A amostra é reveladora de uma complexidade que antecedeu, acompanhou e sucedeu ao fim da divisão da cidade, da Alemanha e da Europa. A dada altura, o que pareceu ser uma das maiores conquistas desse fim de mundo que teve lugar a 9 de Novembro de 1989, parecia ter sido o desenvolvimento de uma sociedade civil diversa e vibrante em quase todos os países da Europa Central e do Leste, associada à abertura dos que a povoavam a um universo de experiências que até ali lhes estava vedado, e possibilitando, aparentemente, a construção de uma unidade que tendia a empurrar a memória do Muro para arquivos e museus. A expansão, logo nos anos noventa, da Ostalgie, a nostalgia pela vida na antiga Alemanha do Leste, foi o primeiro sinal de que esse otimismo era um pouco exagerado.
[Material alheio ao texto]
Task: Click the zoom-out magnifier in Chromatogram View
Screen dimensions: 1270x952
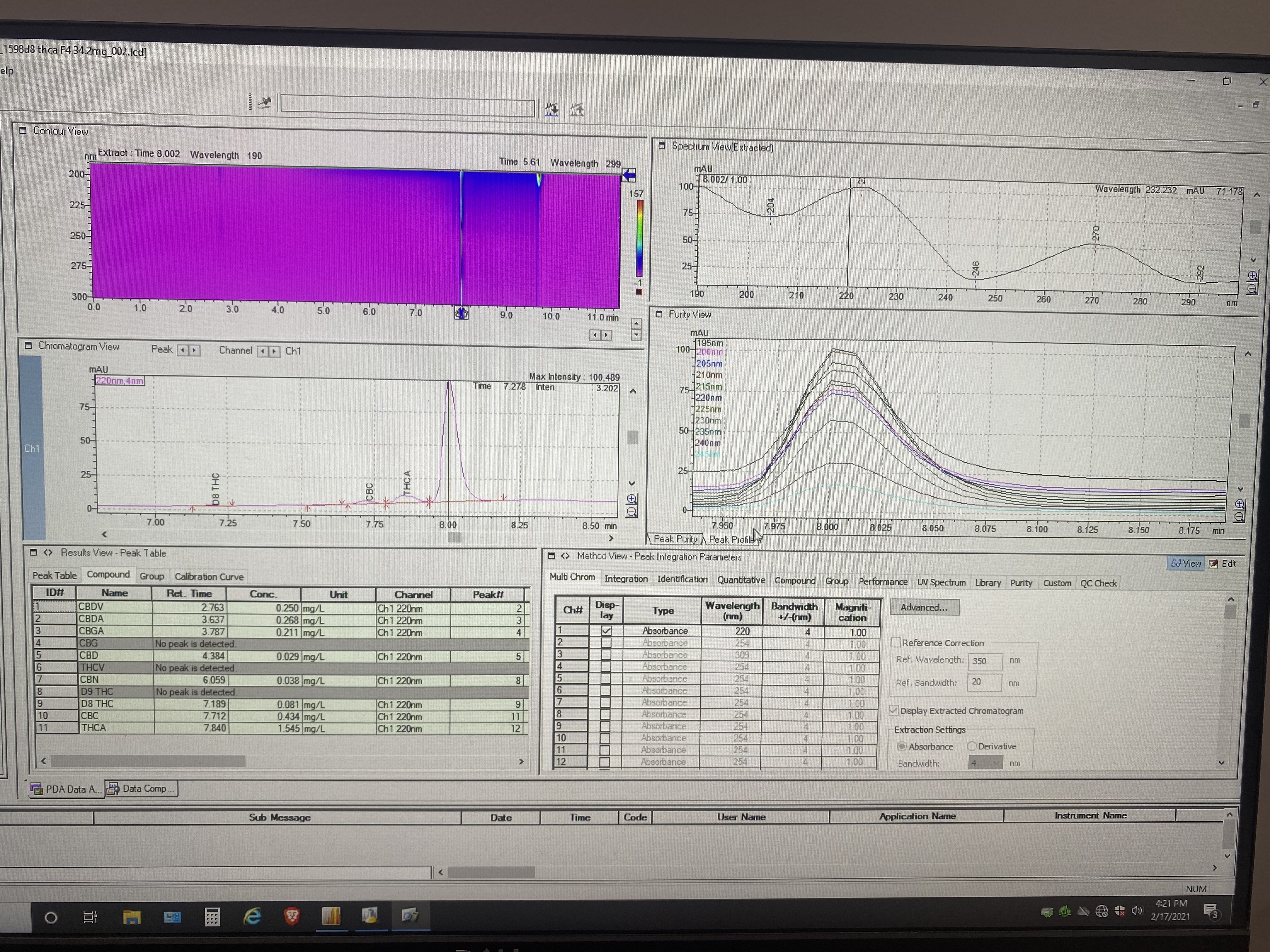Action: [632, 511]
Os desenvolvimentos dos últimos anos, revelando assimetrias e conflitos dentro do próprio território alemão, mostram como se tratava de uma perspetiva prematura e pouco realista. De facto, o processo iniciado em 1989 encontra-se ainda, em grande parte, por finalizar. Os valores de liberdade e de solidariedade que pareciam vitoriosos continuam a ser postos em causa por desigualdades e conflitos de expectativas que nunca foram resolvidos. Por isso, um quarto de século depois, é a própria memória do derrube do Muro que surge como nova metáfora. Agora da incapacidade política para cumprir a antiga vontade de liberdade formal e dar corpo às condições de igualdade social, bem-estar e exercício dos direitos fundamentais que na realidade nunca passaram do papel. Por isso também os tropos da Guerra Fria e as memórias da Berlim e da Alemanha divididas continuam a pairar.

Em Medeia (Cotovia), originalmente publicado em 1996, Christa Wolf, talvez a mais conhecida escritora da antiga RDA, com cujo regime colaborou sem grandes hesitações, opondo-se frontalmente à reunificação, reviu parcialmente o mito da estrangeira cruel, apresentando-a como alguém que vive na fronteira entre dois sistemas de valores, corporizados respetivamente pela sua terra natal, a Cólquida, e por aquela para a qual fora forçada a fugir, Corinto. A solução encontrada pela escritora para este distúrbio é bastante significativa: exilados, os Colcos sobrevivem conservando a diferença física e cultural e aguardando tenazmente pela sua redenção. Resta saber se, na Alemanha que foi de Wolf, a distância entre os herdeiros dos dois distintos passados é suficiente para estimular aqueles que, estranhos numa terra estranha, resolvam bater-se pela pátria que perderam. É pouco provável que tal possa acontecer, mas para um bom número essa fantasia permanece. E conta.

Publicado na revista LER de Desembro de 2014.